Source of Truth: RDBMS

In enterprise environments, RDBMS serve as the primary repository for operational raw data. For instance, banking systems utilize databases to store transactional records for each account. RDBMS are specifically designed to provide ACID properties (Atomicity, Consistency, Isolation, Durability) for data security while maintaining high throughput and low latency to satisfy business-critical operational requirements.

Importantly, the primary objective of data organization in RDBMS is to record ground truth frequently and securely—not to facilitate analytical queries.
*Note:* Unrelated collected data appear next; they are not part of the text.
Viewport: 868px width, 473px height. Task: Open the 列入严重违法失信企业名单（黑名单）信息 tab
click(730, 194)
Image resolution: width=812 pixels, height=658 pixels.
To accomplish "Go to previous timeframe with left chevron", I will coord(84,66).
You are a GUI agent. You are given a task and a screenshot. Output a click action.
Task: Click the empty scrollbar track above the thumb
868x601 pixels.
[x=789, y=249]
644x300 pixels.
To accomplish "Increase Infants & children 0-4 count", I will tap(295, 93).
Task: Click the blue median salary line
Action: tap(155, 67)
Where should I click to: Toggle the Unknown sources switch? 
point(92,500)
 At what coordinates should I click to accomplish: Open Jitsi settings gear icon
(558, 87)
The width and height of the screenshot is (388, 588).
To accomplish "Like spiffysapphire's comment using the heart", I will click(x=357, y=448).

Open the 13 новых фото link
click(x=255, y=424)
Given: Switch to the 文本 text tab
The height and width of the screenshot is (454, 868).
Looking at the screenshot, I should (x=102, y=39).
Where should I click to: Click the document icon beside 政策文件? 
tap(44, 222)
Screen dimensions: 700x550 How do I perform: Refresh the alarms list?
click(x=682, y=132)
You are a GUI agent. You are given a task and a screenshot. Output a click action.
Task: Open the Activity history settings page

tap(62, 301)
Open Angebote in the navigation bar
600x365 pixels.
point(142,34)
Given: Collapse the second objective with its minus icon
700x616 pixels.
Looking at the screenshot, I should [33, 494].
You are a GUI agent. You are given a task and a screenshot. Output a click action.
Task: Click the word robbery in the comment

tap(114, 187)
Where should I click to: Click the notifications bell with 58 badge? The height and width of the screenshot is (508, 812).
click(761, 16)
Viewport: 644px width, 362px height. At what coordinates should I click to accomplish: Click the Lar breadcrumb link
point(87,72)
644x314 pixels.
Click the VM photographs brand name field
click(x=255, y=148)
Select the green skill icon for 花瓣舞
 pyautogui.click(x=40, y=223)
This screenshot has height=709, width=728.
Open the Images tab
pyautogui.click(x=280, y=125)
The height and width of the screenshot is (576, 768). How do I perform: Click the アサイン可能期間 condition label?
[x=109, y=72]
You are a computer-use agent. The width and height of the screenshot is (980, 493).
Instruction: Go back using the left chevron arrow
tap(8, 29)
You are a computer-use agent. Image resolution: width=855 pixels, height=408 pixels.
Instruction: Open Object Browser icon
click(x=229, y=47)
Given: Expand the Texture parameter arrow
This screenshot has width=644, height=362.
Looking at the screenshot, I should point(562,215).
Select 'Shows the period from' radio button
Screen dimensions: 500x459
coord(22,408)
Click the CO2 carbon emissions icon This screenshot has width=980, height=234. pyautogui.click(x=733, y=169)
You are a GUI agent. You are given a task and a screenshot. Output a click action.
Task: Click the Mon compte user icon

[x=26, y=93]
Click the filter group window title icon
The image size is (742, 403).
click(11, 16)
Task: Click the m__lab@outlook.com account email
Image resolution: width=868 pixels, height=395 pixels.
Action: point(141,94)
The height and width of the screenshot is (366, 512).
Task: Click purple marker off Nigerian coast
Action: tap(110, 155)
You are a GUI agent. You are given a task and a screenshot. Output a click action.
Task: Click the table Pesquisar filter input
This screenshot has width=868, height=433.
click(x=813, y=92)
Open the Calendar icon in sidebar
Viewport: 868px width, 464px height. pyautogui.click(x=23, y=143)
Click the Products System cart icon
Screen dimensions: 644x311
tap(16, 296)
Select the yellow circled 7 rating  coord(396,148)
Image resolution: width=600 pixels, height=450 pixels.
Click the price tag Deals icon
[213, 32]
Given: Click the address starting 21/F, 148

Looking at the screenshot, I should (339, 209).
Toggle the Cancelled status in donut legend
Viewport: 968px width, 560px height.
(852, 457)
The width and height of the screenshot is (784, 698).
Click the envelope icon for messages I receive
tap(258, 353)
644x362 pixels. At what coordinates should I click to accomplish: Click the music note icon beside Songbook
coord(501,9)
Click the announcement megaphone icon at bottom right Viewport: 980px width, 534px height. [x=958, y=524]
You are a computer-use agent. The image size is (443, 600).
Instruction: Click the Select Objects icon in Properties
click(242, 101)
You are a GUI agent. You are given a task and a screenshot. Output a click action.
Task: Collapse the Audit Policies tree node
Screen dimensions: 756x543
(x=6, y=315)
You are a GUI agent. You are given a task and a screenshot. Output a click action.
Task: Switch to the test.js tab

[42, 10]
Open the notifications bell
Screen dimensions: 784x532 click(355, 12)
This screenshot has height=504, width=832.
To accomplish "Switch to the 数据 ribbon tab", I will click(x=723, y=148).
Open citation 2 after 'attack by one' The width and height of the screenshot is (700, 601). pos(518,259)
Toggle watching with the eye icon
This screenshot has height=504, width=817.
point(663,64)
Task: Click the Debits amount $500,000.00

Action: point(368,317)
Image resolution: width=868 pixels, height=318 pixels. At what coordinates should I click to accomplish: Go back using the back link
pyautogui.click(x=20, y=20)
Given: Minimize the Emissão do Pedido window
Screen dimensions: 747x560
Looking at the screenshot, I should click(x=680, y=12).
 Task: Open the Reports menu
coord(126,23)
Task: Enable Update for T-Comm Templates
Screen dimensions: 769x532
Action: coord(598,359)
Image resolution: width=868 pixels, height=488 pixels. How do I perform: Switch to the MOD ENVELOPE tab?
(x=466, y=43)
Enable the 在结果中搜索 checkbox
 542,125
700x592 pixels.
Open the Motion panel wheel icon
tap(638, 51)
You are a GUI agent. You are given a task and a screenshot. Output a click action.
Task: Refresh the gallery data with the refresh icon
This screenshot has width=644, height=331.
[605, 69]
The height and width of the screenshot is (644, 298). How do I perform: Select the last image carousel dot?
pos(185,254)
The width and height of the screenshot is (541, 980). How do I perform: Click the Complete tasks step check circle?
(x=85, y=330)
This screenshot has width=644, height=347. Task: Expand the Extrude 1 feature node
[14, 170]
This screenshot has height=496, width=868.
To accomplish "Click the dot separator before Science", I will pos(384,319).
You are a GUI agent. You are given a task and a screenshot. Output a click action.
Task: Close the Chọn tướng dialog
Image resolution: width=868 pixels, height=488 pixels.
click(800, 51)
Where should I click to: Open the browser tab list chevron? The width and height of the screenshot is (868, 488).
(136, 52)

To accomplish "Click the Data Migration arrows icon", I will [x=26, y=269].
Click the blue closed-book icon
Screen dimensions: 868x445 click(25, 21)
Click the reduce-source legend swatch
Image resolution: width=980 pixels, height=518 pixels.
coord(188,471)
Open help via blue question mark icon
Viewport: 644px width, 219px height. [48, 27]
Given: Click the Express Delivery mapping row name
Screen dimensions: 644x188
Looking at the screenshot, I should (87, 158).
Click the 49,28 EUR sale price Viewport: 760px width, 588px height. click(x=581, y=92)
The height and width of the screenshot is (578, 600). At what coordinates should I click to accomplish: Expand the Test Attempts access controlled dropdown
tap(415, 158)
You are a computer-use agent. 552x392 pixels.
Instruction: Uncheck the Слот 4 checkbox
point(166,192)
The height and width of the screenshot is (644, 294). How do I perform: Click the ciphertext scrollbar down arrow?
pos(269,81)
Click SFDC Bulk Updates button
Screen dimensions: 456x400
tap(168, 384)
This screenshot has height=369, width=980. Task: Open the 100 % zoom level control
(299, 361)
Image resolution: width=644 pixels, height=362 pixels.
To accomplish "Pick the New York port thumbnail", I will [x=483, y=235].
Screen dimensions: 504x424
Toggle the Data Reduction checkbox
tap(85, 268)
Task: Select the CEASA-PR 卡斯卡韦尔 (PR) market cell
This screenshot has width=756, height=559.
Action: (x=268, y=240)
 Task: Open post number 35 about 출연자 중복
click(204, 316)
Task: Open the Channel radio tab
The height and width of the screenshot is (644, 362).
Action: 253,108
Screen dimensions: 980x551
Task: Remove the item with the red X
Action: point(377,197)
This design priority creates a fundamental tension: operational databases are optimized for transactional workloads (OLTP), not for the complex analytical queries (OLAP) required by machine learning and business intelligence applications. This architectural distinction directly conflicts with end-to-end research approaches that attempt to perform analytics directly on operational databases.

Real-Time Feature Generation: Apache Flink

As illustrated in the figure from FEBench, the feature generation process involves applying pre-defined or task-specific operators to event streams, transforming these complex incremental changes into continuously maintained feature tables. This transformation layer bridges the gap between raw operational events and the features required for machine learning models.

Apache Flink is the predominant technology for this component. Flink is an open-source distributed stream processing framework specifically designed to execute continuous stateful computations over unbounded data streams. Its architecture makes it particularly well-suited for real-time feature engineering in production environments.

The key properties that make Flink suitable for feature generation include:

Stateful by Design: Flink maintains various forms of state including per-key state, window state, and join state. State serves as the fundamental data structure in Flink and directly represents temporal features that evolve over time. This enables the computation of sophisticated features such as rolling averages, counts, and aggregations without reprocessing historical data.
Event-Time Correctness: Flink supports event-time semantics, watermarks, and late event handling. This capability is crucial for analytical and machine learning features that depend on time windows, ensuring that features are computed correctly even when events arrive out of order or with varying delays.
Incremental Computation: Each new event produces a delta update that only affects the relevant keys or windows, rather than triggering full recomputation. This incremental approach enables efficient processing of high-volume streams while maintaining low latency.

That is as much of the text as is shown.